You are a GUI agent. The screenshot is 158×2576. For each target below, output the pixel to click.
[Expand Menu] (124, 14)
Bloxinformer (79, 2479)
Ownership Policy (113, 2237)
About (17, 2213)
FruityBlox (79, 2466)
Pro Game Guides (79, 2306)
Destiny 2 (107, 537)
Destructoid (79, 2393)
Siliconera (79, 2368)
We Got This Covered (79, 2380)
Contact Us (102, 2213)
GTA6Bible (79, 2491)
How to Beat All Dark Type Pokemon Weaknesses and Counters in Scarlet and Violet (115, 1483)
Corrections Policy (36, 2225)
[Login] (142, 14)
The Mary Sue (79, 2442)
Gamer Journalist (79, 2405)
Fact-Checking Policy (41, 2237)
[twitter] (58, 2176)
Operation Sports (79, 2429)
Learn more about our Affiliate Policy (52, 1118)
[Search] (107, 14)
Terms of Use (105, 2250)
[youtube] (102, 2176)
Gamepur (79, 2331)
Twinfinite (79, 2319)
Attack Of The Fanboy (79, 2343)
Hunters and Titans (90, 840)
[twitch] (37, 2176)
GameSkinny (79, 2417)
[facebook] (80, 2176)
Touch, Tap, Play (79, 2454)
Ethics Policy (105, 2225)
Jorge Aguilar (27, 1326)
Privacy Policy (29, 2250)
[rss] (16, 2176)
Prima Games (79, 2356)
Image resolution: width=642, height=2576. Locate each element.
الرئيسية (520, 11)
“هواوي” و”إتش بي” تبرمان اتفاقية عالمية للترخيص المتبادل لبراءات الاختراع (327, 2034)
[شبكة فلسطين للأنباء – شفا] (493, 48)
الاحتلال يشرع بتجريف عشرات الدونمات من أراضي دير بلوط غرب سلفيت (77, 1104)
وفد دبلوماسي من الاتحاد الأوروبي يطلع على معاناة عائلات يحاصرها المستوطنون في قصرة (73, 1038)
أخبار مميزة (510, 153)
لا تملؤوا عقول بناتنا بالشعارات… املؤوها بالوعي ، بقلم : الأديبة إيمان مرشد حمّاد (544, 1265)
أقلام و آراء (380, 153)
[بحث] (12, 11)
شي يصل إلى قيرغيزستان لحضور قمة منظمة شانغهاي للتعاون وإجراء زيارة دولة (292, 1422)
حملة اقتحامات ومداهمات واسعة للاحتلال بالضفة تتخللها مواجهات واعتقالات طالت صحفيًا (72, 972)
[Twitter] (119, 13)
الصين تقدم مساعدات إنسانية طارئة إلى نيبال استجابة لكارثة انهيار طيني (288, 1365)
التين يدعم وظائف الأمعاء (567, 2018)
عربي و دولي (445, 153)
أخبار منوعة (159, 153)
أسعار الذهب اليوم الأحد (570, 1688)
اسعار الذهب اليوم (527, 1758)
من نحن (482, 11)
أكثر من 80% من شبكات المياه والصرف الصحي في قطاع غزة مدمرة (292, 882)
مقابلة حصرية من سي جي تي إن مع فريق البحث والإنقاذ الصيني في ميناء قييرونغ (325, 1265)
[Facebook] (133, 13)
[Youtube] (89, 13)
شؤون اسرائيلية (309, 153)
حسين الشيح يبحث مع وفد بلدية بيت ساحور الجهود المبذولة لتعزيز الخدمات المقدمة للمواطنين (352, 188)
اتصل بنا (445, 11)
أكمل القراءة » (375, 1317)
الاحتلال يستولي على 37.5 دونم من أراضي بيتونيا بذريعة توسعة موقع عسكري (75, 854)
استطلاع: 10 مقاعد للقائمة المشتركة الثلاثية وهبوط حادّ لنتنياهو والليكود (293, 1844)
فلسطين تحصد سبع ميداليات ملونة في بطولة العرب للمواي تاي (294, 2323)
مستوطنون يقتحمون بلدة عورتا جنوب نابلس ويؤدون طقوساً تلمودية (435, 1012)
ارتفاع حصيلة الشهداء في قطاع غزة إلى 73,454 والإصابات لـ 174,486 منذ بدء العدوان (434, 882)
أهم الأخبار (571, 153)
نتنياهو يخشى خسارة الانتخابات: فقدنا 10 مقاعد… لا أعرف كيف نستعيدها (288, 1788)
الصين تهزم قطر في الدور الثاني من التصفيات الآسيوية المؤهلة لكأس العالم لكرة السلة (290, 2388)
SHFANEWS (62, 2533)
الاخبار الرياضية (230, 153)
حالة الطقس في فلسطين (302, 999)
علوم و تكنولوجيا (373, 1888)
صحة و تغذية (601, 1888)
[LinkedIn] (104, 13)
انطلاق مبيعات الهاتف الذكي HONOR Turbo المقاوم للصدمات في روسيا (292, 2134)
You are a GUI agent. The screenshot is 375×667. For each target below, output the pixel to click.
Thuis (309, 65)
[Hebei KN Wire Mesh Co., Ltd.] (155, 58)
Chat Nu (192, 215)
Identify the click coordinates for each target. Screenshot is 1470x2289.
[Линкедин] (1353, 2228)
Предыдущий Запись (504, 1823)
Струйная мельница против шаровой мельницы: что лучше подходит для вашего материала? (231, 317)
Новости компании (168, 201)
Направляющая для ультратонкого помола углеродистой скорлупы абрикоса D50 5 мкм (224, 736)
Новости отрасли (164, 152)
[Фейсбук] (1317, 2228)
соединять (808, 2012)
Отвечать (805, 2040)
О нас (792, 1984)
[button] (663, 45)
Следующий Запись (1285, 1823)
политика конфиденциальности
____________________
» ABOUT THIS EXERCISE: Every line of the material that holds "below" should be copied out as the answer.

» RESULT FOR THIS TASK:
You are a GUI agent. The screenshot is 158×2576. For each target below, output the pixel to click.
You are a GUI agent. The screenshot is 375×667. For each target below, output the pixel to click.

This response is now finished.